The changing of the guard means that Vanguard now runs both the largest equity market mutual fund and the largest fixed income fund in the world.

Pimco, a unit of Germany's Allianz, said on Monday that clients had pulled $5.6bn from the Total Return Fund last month, taking the outflow since Mr Gross's departure to more than $110bn. April's figure was the smallest monthly outflow since Pimco managers moved to oust Mr Gross as chief investment officer and he walked out to join smaller rival Janus Capital.

Under Mr Gross, dubbed the Bond King for his decades of successful investing, Pimco Total Return assets peaked at $293bn in 2013. Customer withdrawals began that year as the Federal Reserve began talk of tightening monetary policy, and accelerated as Mohamed El-Erian quit as Mr Gross's co-chief investment officer in January 2014.

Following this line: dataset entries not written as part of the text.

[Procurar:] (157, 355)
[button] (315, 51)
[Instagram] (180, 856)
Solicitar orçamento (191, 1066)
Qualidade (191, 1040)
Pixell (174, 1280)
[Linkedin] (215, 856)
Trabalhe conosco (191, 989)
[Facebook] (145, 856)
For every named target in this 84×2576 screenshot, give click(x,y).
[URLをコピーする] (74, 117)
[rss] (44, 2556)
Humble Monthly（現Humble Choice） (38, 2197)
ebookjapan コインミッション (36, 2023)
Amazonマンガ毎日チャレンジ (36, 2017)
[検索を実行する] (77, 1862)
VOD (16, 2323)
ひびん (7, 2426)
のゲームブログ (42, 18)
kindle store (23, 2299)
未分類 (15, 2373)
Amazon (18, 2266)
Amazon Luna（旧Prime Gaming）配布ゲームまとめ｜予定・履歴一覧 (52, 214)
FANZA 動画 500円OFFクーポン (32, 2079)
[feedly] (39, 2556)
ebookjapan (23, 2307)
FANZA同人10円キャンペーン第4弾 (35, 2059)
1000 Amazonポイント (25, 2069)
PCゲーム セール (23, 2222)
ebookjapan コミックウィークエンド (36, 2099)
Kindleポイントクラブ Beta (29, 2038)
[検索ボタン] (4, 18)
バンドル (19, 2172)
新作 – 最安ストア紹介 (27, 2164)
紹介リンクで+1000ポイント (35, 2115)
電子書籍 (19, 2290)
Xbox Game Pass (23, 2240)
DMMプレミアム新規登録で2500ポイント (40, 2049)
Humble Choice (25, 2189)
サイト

Vanguard, meanwhile, has continued to attract investors to its low-cost tracker funds, even though many bond market veterans question the value of index investing. Bond market indices reflect the universe of available bonds, so can be skewed to government bonds and issues by heavily indebted companies.

Other active bond fund managers have also been big beneficiaries of Pimco's woes, in particular MetWest and DoubleLine, which run similar core bond funds.

Newport Beach, California-based Pimco has attempted to shore up relations with clients since the 2014 upheaval, emphasising a new generation of investment talent and adding star advisers, including former Federal Reserve chairman Ben Bernanke last week.